Tuesday, June 02, 2009

He Wanted to Do What?

The Twitter world was agog with BEA, as in BookExpo America. Tweeters in attendance kept the Internet world up on what was going on, who was being seen, and what was being said. The media, both last week and over the weekend, reported on the panels and what the publishers were saying and doing. Apparently one big thread throughout the Expo was e-books. The New York Times reported:
There were the panels: “Giving It Away: When Free eBooks Make Sense and When They Don’t,” “Red Hot Readers: Market Adoption of Mobile eReading Devices” and “Jumping Off a Cliff: How Publishers Can Succeed Online Where Others Failed.”
In a way, it seems the publishing world is unsure how to feel about ebooks. Publishers originally weren’t too happy about them, and, it would seem, some still aren’t.

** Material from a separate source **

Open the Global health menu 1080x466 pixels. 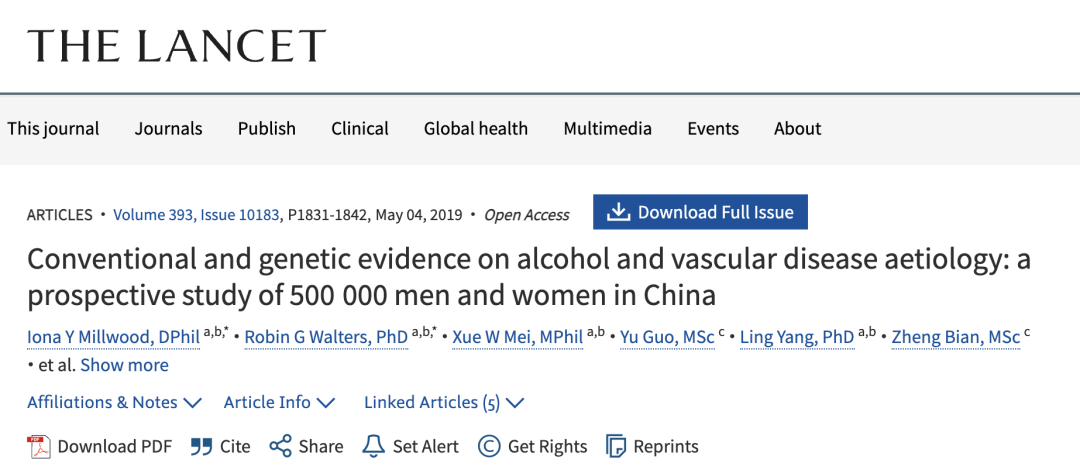(475, 129)
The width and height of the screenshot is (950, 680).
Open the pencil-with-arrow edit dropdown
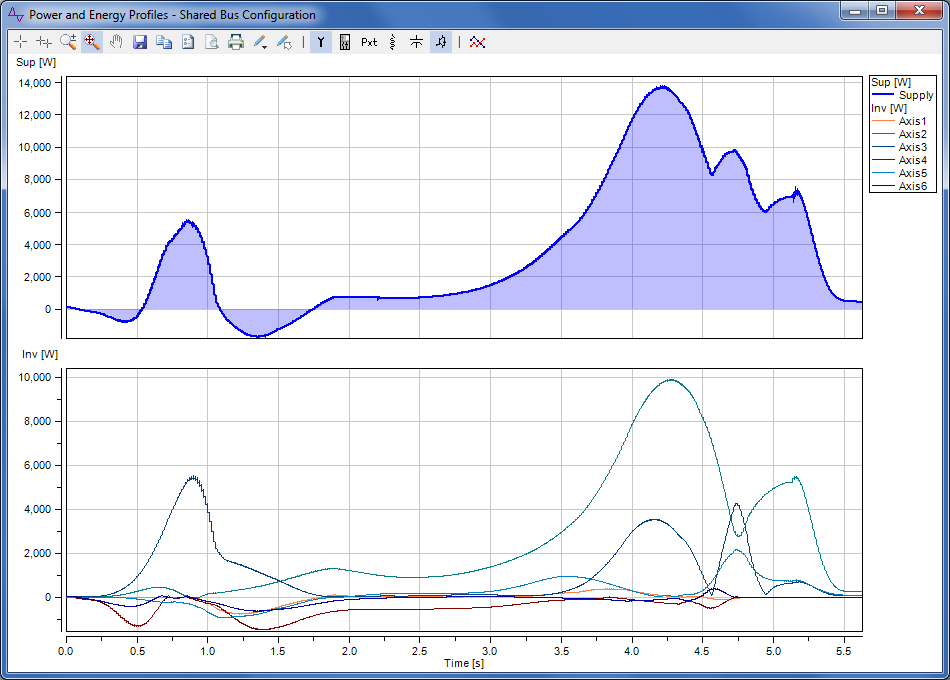tap(284, 42)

Tina Brown … kick-started a discussion with the chief executives of four New York publishing houses by asking if they were shocked when Amazon.com began charging $9.99 for e-books — “that paltry, pitiful sum.”
Authors seem to want to be in ebook form, although most seem to still covet being in print also.

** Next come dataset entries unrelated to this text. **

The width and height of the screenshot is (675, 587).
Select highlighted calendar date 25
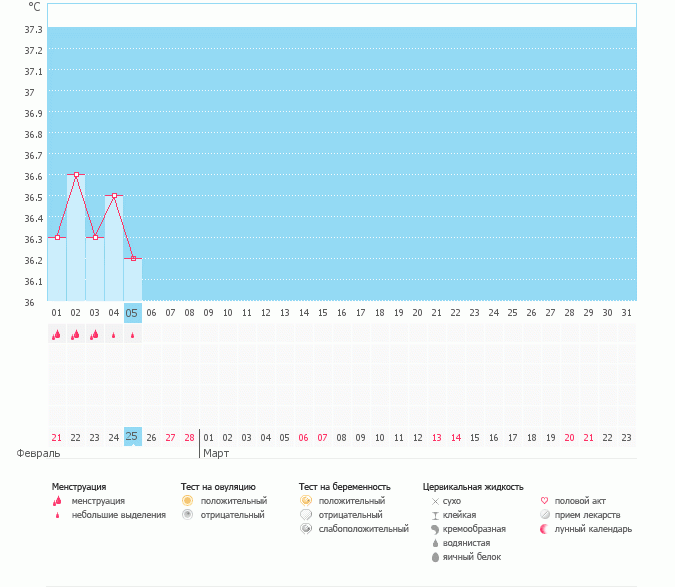(x=132, y=437)
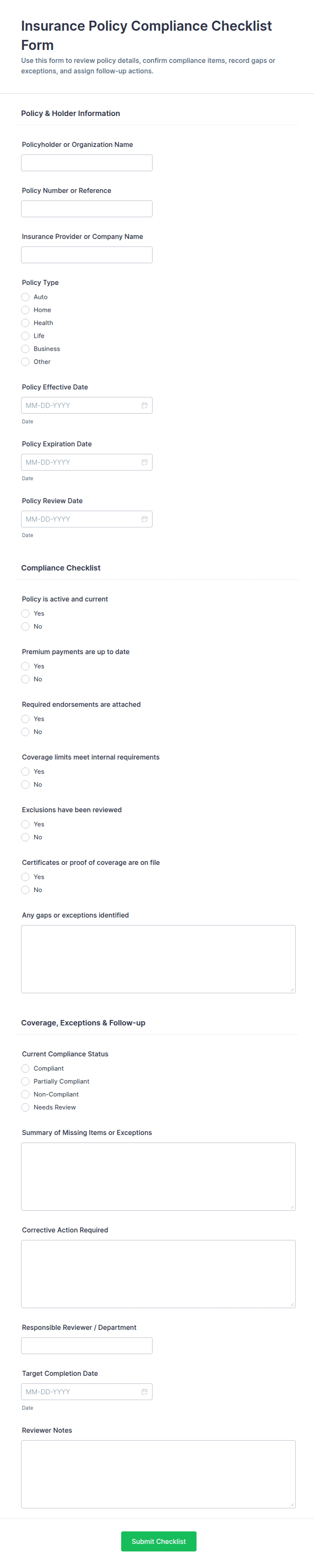Click the Policyholder or Organization Name field
314x1568 pixels.
86,163
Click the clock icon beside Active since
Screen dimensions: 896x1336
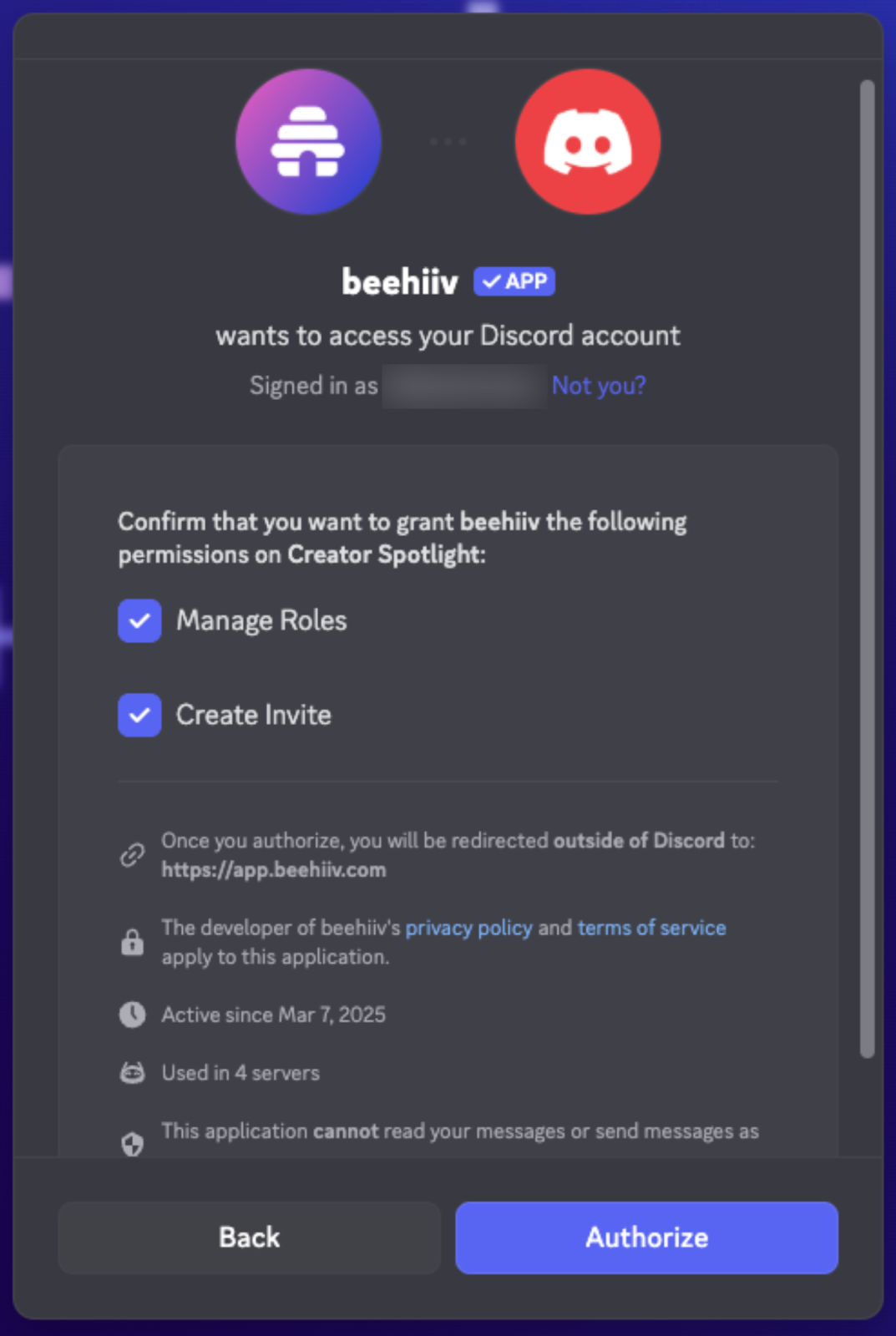tap(132, 1015)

So far e-books represent 1 to 3 percent of total book sales. But they make up the fastest growing part of the industry, and publishers, authors and booksellers have no idea just how big they will become and how they might affect profits and reading habits in the future.
It would appear that a few authors are dead set against ebooks and ereaders.
At a panel of authors speaking mainly to independent booksellers, Sherman Alexie, the National Book Award-winning author of “The Absolutely True Diary of a Part-Time Indian,” said he refused to allow his novels to be made available in digital form. He called the expensive reading devices “elitist” and declared that when he saw a woman sitting on the plane with a Kindle on his flight to New York, “I wanted to hit her.”
He wanted to hit her? Because she was reading a book on her Kindle?

Seriously?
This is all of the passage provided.